Dataset entries:
● ● ●

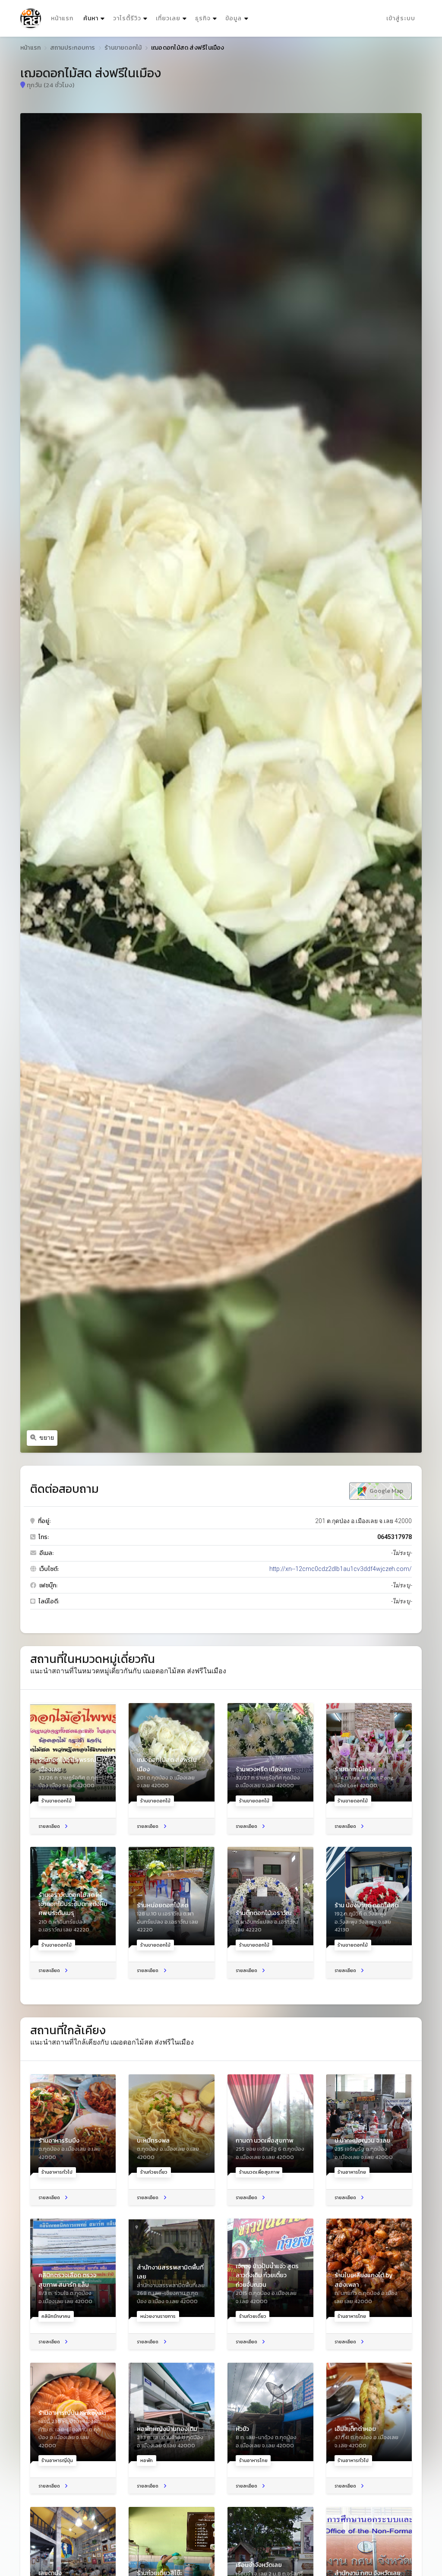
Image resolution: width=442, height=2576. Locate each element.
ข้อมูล (233, 18)
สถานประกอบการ (72, 47)
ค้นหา (95, 18)
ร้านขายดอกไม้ (123, 47)
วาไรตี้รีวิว (127, 18)
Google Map (385, 1490)
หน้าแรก (62, 18)
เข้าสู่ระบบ (400, 18)
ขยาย (46, 1437)
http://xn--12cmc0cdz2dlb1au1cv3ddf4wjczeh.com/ (340, 1568)
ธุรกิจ (203, 18)
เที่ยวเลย (168, 18)
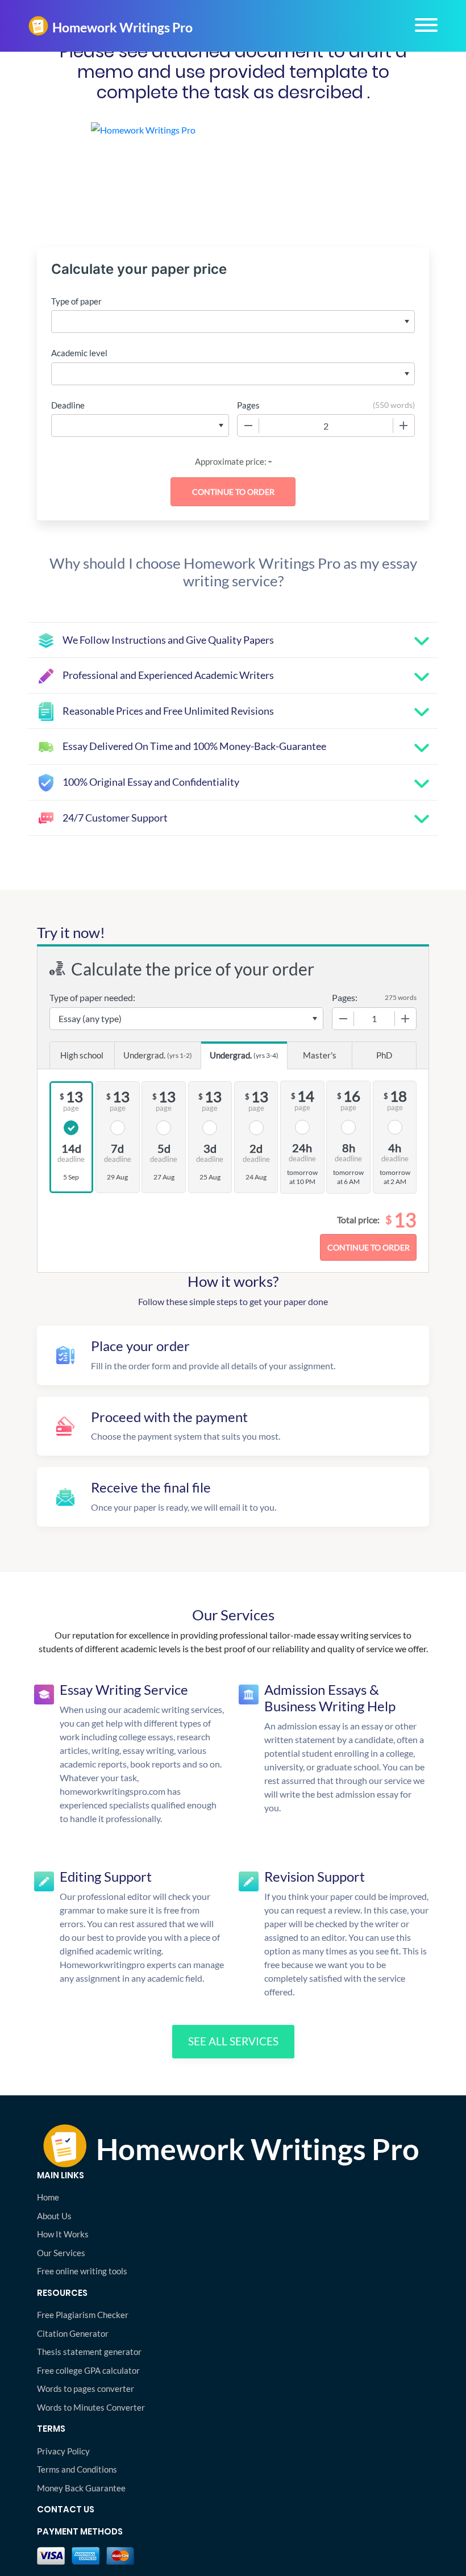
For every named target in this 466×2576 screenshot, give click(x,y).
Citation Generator (73, 2333)
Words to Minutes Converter (91, 2407)
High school (81, 1055)
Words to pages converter (85, 2388)
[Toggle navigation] (426, 25)
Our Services (61, 2253)
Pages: (344, 997)
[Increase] (403, 425)
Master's (319, 1055)
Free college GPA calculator (88, 2370)
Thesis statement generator (89, 2351)
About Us (54, 2216)
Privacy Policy (63, 2451)
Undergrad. (157, 1055)
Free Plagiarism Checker (82, 2315)
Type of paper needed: (92, 997)
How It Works (63, 2234)
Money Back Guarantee (81, 2488)
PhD (384, 1055)
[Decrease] (248, 425)
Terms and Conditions (77, 2469)
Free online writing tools (82, 2271)
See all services (233, 2041)
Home (48, 2197)
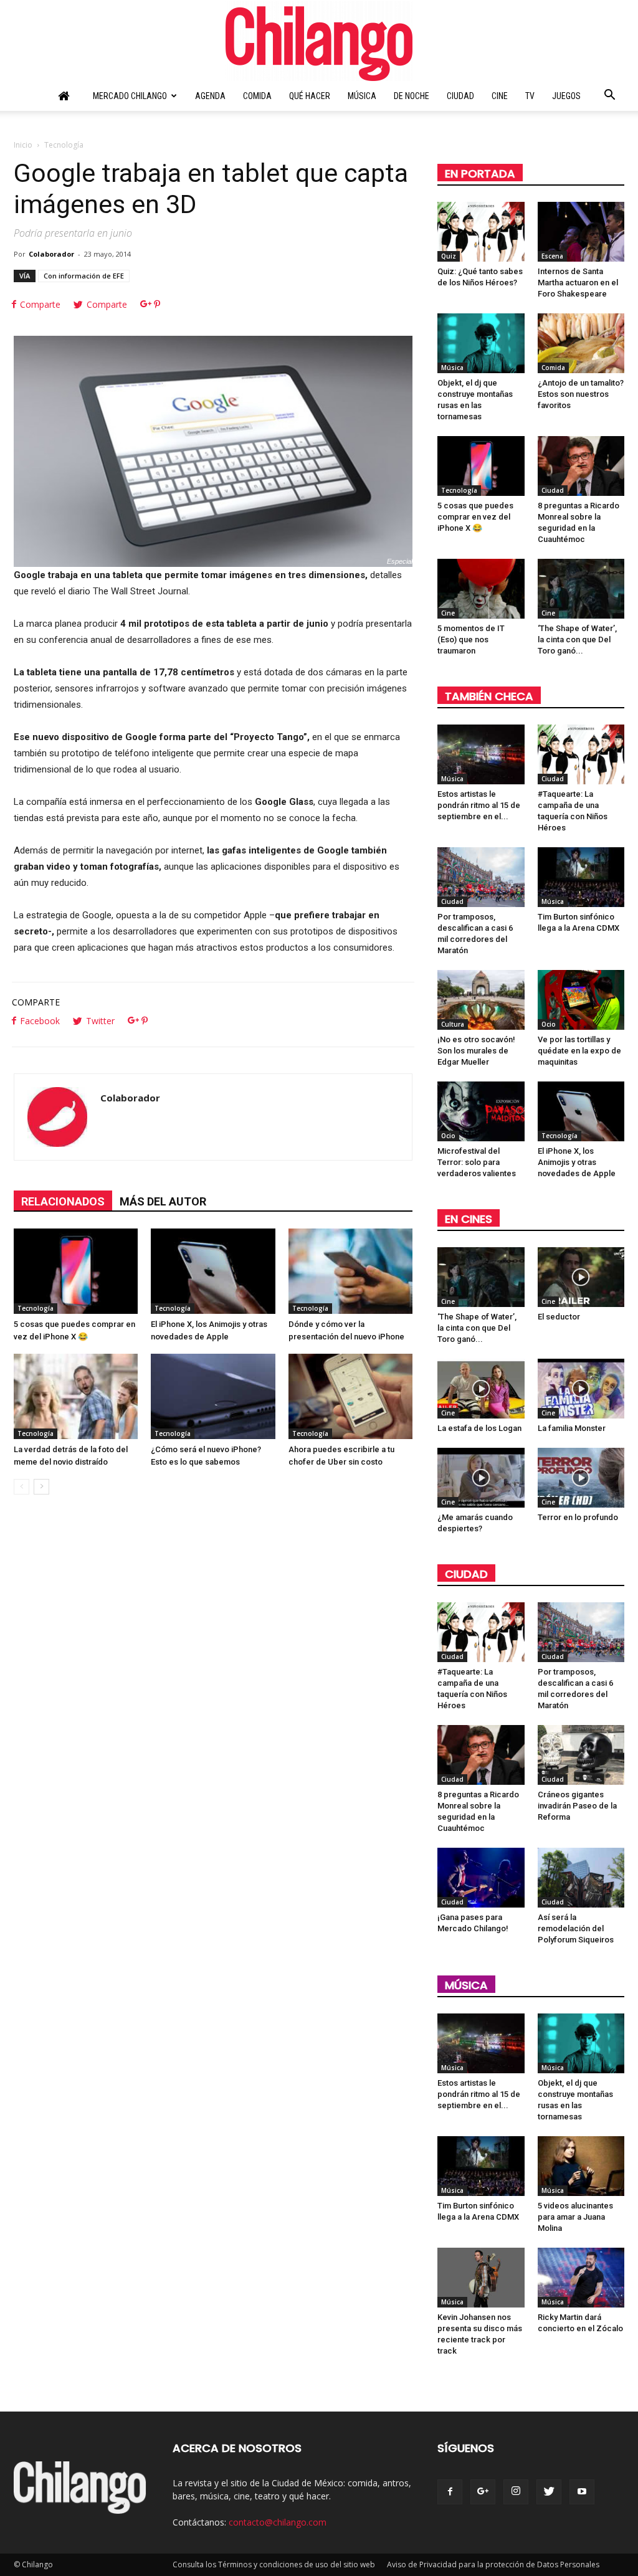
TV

● ● ●

Aim of the task — Without the pictures, write out the lines from the beginning of the entries through the line with "Undergrad. (157, 1055)".

Result below —
Image resolution: width=442, height=2576. Locate each element.
ข้อมูล (233, 18)
สถานประกอบการ (72, 47)
ค้นหา (95, 18)
ร้านขายดอกไม้ (123, 47)
วาไรตี้รีวิว (127, 18)
Google Map (385, 1490)
หน้าแรก (62, 18)
เข้าสู่ระบบ (400, 18)
ขยาย (46, 1437)
http://xn--12cmc0cdz2dlb1au1cv3ddf4wjczeh.com/ (340, 1568)
ธุรกิจ (203, 18)
เที่ยวเลย (168, 18)
For every named target in this 466×2576 screenshot, give click(x,y).
Citation Generator (73, 2333)
Words to Minutes Converter (91, 2407)
High school (81, 1055)
Words to pages converter (85, 2388)
[Toggle navigation] (426, 25)
Our Services (61, 2253)
Pages: (344, 997)
[Increase] (403, 425)
Master's (319, 1055)
Free college GPA calculator (88, 2370)
Thesis statement generator (89, 2351)
About Us (54, 2216)
Privacy Policy (63, 2451)
Undergrad. (157, 1055)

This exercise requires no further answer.